So committed that she would never entertain the idea of being with someone who might compromise that commitment? This would be the reason why she wants a man who shares her faith and who she can trust.

Why do I get the feeling this means she is docile as a lamb and will pour out endless sympathy on me when I need it without being tough enough to actually motivate me to change? Not at all. Being calm does not automatically mean, accepting sin. A girl can fight sin without being tough. For example, instead of telling you "You are such a sinner and must change right NOW !", she may tell something like "Look, God wants you not to commit this sin, I understand temptation is big but remember God knows all of us better than ourselves and wants the best for us". Is this being "docile as a lamb" ? Absolutely not. This is fighting sin in a lovely way, which sometimes proves to be more effective on it than the harsh way. Especially when a wife wants her husband not to sin. In fact, the best way women can gain their men, is through attractiveness. This can be done with either a bad or good purpose. Adam got tempted to eat from the forbidden tree for this exact reason. Eve approached him in an attractive way and seduced him with her speak. Likewise, wives who want to prevent their husbands from sinning can gain them through being attractive. Instead of barking their husbands like a dog as many do, which is a turn off for most men (including myself), wives could conquer them with a friendly, attractive speak and attitude, so that they are turned on and tempted to be righteous.

A block of data:
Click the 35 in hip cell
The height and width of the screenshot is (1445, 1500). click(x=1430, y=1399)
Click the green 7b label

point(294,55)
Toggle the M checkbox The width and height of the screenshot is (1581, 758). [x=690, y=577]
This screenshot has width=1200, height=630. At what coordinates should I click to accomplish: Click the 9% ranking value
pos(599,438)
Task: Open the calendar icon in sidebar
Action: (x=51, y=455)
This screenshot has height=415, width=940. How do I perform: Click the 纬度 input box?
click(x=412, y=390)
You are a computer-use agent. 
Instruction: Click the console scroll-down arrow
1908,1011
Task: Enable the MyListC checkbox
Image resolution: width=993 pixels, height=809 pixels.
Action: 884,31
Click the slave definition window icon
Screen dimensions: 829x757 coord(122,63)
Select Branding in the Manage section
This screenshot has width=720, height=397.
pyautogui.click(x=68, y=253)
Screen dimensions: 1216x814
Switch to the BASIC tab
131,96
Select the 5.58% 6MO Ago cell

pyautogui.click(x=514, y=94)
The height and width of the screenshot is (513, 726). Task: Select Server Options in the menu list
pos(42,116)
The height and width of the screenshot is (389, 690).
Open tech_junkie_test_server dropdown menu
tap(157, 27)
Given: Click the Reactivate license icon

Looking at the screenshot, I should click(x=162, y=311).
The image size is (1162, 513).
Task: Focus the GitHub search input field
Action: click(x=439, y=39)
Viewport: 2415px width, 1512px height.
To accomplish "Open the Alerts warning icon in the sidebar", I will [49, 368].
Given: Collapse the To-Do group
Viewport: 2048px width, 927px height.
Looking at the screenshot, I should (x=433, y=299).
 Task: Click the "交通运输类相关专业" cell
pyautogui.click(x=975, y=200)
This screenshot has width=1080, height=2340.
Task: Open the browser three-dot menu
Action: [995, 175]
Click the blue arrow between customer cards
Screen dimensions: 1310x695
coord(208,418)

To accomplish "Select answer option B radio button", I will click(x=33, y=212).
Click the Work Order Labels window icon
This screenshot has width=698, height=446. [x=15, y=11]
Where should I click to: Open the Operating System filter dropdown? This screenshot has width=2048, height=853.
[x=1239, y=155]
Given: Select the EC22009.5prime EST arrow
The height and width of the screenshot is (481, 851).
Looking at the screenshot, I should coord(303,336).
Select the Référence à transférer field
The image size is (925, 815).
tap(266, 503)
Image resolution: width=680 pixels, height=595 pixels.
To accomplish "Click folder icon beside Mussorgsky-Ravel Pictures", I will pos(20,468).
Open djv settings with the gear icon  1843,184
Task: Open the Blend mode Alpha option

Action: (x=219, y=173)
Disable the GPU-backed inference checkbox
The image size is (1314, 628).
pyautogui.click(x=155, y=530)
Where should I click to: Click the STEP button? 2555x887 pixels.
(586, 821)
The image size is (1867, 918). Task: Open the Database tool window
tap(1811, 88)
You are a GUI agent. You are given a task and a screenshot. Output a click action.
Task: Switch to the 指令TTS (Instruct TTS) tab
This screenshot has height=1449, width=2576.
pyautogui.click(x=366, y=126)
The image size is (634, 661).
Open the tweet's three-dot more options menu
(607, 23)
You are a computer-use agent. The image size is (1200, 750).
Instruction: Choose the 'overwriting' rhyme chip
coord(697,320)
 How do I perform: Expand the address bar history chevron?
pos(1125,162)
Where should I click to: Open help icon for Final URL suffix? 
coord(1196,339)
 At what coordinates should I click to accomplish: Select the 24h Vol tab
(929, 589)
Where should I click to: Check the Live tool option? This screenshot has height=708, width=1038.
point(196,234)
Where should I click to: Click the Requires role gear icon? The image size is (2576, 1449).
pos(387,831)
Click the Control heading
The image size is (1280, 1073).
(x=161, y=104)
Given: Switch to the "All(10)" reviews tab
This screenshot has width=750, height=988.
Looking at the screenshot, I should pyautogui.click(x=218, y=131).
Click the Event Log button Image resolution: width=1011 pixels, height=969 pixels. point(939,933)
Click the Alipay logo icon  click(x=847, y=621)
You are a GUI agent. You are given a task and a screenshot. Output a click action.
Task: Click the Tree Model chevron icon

» DIRECTIONS:
- 1) Please rewrite the passage starting with "So committed that" and going on through "she can trust.", changing "faith" to "beliefs".
- 2) For each statement below, say whether the passage supports it, answering yes or no and quoting the words that decide it: (a) Being calm automatically means accepting sin. (b) A girl can fight sin without being tough. (c) Eve approached Adam in a harsh way.
- 3) List every proper name that appears in the passage.
The data has no connection to the passage.

» RESPONSES PER TASK:
- 1)
So committed that she would never entertain the idea of being with someone who might compromise that commitment? This would be the reason why she wants a man who shares her beliefs and who she can trust.

- 2)
(a) No: "Being calm does not automatically mean, accepting sin."
(b) Yes: "A girl can fight sin without being tough."
(c) No: "Eve approached him in an attractive way and seduced him with her speak."

- 3) God, Adam, Eve